§ **Task requirements**
Those lines of the data that hold the word "named" are to be copied out.
***** Materials provided *****
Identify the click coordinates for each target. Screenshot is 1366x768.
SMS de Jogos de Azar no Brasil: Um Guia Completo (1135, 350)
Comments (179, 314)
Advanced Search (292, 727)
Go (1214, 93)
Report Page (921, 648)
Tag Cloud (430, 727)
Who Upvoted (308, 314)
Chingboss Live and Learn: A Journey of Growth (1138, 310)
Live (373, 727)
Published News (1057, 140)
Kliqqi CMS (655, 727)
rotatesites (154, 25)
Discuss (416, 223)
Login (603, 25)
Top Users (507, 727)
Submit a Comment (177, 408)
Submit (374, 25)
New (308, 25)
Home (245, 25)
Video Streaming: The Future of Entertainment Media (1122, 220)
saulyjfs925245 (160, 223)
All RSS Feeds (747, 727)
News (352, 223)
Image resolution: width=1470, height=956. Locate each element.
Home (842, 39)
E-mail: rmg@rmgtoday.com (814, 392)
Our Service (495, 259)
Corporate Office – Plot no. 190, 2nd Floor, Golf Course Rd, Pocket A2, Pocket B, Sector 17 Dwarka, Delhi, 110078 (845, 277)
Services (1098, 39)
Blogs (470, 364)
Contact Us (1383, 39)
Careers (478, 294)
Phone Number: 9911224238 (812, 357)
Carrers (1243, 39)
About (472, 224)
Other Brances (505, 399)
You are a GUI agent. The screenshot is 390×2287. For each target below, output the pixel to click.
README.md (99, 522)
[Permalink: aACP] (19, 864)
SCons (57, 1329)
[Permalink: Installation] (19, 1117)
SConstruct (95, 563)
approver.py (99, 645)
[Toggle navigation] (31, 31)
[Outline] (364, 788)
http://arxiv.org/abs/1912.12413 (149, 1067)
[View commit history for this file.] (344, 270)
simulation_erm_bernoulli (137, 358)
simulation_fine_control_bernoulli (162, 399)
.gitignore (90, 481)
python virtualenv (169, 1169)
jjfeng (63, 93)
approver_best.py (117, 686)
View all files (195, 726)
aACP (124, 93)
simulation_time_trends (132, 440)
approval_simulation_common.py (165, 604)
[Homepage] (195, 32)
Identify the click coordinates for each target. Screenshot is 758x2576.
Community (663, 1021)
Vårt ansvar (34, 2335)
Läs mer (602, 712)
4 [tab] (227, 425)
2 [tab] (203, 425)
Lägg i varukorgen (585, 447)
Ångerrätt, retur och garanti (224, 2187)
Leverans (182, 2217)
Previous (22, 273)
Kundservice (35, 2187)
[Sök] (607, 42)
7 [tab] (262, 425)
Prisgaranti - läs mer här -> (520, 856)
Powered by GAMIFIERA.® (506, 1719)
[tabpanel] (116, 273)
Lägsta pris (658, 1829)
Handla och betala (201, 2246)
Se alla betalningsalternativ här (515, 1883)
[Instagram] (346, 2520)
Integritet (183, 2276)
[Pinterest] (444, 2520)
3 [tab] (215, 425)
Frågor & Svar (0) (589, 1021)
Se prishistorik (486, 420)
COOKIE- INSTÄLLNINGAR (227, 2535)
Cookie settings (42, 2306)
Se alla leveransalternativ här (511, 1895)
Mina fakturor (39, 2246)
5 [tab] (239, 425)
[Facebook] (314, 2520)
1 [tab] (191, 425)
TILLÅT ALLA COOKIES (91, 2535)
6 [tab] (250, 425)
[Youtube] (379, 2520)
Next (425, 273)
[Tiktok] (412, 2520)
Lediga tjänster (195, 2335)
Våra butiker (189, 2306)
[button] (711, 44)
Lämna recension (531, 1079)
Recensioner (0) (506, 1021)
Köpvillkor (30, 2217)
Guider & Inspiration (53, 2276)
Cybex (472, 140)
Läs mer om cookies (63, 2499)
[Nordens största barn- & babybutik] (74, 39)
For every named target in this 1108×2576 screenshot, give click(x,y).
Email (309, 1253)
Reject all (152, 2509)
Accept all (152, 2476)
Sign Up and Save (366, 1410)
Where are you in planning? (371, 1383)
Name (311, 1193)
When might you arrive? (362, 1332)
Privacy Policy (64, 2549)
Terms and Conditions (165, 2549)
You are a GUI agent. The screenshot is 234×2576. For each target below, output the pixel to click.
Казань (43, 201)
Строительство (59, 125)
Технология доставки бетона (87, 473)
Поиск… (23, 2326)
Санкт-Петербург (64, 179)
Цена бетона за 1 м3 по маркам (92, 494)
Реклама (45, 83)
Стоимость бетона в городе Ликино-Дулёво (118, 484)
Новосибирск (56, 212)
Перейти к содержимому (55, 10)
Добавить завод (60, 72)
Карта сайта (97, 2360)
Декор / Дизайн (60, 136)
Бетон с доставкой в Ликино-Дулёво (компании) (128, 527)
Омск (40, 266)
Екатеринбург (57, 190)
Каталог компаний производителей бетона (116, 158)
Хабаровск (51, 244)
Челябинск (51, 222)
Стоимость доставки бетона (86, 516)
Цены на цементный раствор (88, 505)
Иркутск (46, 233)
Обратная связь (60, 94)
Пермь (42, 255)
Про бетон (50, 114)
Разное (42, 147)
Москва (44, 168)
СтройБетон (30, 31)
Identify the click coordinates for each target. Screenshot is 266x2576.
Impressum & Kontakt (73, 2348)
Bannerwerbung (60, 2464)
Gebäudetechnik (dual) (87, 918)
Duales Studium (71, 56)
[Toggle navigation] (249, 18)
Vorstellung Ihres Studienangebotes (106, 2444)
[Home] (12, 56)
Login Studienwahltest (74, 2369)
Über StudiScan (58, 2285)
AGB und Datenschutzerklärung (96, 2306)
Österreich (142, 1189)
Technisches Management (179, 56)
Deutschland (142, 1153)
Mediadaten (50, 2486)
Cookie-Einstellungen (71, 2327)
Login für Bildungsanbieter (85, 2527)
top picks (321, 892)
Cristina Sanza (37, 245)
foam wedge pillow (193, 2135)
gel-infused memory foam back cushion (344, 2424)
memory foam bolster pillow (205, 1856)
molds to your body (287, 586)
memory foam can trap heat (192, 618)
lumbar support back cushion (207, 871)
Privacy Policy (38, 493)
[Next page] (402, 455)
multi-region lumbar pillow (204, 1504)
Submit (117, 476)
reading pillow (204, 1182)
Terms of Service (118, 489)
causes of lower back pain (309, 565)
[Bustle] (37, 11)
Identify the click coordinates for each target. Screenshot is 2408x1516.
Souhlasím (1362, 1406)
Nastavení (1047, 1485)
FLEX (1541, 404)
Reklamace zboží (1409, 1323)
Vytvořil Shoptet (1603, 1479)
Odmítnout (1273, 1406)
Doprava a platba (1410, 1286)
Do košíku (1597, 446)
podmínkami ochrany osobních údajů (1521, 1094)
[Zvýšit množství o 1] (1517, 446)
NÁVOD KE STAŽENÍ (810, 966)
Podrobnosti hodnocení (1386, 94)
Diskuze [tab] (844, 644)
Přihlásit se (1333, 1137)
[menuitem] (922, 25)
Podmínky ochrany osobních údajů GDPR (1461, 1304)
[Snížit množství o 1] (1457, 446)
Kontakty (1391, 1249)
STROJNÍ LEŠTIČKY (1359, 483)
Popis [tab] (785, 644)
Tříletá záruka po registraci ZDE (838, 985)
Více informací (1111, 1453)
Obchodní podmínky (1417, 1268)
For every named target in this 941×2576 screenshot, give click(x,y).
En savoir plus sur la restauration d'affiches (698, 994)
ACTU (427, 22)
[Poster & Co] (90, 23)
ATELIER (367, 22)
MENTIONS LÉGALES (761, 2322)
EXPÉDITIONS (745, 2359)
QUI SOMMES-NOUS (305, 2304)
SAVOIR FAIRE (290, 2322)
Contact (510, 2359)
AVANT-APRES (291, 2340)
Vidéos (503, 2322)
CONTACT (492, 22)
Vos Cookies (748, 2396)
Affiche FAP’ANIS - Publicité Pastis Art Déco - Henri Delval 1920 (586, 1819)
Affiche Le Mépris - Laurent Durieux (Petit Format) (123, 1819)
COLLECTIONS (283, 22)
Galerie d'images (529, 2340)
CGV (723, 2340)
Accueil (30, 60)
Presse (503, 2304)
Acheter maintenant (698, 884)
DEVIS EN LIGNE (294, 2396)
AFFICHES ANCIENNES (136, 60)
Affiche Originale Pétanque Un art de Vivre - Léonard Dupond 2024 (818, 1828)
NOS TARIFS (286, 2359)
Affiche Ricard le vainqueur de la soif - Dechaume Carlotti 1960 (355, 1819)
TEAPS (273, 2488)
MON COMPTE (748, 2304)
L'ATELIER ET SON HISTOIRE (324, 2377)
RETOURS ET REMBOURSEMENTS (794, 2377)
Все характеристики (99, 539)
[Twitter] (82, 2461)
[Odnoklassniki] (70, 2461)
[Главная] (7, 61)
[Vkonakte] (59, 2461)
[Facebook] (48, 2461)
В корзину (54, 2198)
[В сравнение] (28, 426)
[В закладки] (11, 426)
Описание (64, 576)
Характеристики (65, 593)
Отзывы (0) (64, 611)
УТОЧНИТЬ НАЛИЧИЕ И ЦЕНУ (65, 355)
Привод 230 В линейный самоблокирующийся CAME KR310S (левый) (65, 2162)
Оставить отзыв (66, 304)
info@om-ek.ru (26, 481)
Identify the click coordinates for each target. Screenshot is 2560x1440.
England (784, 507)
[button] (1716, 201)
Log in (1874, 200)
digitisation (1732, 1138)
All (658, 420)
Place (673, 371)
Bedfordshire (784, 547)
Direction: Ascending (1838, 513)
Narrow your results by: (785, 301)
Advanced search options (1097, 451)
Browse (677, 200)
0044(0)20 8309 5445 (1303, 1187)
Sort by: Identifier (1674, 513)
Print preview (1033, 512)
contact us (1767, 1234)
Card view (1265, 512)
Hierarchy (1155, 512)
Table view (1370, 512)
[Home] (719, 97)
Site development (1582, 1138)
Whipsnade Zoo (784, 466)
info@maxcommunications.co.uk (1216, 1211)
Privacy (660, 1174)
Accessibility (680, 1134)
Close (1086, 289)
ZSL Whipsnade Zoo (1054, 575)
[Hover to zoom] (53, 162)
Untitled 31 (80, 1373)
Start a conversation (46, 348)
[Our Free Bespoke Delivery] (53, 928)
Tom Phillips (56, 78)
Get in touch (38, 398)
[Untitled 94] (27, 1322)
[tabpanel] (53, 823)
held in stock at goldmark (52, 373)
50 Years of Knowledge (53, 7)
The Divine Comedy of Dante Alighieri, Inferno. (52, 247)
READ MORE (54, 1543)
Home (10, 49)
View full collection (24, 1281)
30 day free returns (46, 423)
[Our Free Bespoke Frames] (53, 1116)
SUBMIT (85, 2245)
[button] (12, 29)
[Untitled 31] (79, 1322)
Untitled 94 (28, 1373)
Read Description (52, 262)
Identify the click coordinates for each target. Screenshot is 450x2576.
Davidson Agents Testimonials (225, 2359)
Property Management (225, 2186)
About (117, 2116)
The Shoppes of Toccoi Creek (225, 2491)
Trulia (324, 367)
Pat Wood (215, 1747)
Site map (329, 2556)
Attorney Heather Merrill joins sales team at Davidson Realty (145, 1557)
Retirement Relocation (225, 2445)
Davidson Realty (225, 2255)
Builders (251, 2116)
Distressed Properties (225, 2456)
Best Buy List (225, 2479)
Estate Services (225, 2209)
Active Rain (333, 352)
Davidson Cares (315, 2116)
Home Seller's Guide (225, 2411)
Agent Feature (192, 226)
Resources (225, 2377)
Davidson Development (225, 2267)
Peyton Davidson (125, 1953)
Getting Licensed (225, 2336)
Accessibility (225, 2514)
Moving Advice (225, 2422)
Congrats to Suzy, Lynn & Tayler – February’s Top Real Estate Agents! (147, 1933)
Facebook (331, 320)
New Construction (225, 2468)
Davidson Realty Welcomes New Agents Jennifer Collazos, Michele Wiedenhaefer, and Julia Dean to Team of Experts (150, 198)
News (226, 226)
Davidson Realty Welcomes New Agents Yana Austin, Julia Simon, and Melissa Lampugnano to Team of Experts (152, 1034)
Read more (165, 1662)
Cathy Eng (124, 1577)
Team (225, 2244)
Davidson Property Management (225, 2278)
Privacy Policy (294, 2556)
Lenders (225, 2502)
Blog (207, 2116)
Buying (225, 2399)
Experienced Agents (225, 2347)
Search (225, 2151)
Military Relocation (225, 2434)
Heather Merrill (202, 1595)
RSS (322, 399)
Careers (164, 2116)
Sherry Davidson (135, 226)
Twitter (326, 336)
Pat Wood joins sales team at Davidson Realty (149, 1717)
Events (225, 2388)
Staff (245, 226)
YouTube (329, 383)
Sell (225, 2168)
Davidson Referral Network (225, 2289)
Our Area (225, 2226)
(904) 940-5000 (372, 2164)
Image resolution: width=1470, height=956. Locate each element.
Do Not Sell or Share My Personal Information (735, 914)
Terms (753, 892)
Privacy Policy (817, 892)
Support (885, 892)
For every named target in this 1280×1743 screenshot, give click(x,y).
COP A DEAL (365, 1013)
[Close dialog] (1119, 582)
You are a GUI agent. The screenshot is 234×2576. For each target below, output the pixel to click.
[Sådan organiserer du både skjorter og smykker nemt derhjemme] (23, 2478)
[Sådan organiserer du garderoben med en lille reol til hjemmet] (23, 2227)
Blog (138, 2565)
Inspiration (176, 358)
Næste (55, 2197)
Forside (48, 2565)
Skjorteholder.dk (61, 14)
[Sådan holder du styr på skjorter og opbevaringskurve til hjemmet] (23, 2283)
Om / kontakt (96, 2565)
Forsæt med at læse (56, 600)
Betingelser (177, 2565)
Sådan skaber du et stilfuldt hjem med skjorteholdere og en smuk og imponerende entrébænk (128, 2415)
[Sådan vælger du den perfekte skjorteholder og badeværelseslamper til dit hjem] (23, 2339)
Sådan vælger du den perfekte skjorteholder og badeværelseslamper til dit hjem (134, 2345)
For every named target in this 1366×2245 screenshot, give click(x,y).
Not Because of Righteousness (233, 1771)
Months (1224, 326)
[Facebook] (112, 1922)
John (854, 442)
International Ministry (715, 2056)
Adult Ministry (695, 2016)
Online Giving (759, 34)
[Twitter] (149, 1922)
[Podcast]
*****
§ **Response**
For every named target in this 1108×2576 screenshot, give click(x,y).
For every named target in this 941×2576 screenshot, give click(x,y).
For every named target in this 1280×1743 screenshot, give click(x,y).
For every named target in this 1366×2245 screenshot, give click(x,y).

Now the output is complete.